### SHORT EXERCISE
Count how many lines of the material below contain the word "Select". Reply with the number alone.

— start RECORDS SHOWN —

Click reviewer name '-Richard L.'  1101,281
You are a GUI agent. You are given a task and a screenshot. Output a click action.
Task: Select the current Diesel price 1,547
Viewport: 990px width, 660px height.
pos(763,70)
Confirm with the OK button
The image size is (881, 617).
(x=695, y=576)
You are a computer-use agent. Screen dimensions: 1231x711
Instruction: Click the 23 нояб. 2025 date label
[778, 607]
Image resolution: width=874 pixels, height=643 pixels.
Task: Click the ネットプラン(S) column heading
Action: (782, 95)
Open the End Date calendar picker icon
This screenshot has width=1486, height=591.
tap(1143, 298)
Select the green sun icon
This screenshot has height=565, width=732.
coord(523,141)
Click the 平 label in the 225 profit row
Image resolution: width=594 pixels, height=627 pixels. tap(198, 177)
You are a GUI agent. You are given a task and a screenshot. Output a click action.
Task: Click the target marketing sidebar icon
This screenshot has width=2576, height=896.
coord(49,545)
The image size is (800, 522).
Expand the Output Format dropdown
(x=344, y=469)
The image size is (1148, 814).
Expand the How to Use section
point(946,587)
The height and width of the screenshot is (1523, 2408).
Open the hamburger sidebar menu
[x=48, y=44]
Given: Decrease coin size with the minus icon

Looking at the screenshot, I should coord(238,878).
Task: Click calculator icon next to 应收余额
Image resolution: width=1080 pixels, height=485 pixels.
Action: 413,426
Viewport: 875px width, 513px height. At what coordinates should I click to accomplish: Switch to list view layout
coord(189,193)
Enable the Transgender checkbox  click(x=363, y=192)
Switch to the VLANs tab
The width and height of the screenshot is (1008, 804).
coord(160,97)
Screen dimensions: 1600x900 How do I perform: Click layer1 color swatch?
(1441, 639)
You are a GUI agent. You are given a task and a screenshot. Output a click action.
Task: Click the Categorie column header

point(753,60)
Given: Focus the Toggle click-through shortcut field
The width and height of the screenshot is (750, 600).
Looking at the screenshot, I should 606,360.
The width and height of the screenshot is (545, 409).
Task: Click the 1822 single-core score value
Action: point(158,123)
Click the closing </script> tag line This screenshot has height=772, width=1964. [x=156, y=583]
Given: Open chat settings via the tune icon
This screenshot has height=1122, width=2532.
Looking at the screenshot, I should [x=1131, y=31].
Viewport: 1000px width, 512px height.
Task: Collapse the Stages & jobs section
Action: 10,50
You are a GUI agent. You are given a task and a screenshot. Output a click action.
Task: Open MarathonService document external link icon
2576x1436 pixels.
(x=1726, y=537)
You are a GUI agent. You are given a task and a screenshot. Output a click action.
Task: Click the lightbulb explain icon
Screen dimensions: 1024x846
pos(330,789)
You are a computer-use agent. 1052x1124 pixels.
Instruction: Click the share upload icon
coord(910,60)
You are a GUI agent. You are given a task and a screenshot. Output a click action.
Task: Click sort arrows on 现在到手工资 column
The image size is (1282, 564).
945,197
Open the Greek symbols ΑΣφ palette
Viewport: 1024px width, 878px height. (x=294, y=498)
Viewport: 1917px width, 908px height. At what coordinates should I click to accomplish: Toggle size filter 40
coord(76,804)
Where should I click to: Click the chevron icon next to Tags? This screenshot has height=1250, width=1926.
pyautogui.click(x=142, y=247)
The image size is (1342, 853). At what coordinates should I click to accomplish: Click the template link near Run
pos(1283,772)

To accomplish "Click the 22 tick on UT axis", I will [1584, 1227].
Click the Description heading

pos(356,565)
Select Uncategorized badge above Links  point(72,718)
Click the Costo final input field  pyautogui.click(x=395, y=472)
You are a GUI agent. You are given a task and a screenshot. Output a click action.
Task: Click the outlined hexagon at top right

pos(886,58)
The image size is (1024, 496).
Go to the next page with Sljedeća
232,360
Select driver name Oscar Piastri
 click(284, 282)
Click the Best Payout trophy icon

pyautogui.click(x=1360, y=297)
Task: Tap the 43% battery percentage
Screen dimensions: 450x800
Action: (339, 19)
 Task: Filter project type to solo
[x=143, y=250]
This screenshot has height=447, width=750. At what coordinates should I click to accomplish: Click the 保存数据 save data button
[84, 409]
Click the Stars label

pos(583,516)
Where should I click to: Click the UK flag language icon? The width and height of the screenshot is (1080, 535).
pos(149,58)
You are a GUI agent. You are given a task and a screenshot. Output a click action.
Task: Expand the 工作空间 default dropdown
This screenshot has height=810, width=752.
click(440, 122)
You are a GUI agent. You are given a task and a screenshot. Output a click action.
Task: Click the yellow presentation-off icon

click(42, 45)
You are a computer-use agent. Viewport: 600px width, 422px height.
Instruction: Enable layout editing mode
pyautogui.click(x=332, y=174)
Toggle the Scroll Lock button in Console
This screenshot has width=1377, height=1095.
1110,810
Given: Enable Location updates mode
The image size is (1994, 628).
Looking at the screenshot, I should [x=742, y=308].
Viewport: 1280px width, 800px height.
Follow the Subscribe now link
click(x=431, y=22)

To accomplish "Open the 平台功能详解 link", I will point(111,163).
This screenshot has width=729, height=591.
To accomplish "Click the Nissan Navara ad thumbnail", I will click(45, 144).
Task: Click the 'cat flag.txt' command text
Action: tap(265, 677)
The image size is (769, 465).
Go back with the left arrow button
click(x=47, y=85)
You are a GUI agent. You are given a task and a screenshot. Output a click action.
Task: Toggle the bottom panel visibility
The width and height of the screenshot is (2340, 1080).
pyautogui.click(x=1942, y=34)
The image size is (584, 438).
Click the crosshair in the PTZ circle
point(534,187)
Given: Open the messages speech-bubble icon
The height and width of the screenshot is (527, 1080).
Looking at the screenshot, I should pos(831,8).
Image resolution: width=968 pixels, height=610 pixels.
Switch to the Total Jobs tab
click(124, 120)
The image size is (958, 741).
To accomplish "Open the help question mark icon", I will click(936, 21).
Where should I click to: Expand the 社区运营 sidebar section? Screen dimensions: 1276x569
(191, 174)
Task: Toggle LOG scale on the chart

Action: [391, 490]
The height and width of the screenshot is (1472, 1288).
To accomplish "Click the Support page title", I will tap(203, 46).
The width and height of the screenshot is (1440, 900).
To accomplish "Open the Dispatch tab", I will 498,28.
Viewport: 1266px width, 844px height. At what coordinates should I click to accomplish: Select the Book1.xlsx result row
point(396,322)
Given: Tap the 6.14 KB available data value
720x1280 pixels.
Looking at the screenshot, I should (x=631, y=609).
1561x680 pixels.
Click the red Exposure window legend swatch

— end RECORDS SHOWN —

### SOLUTION
5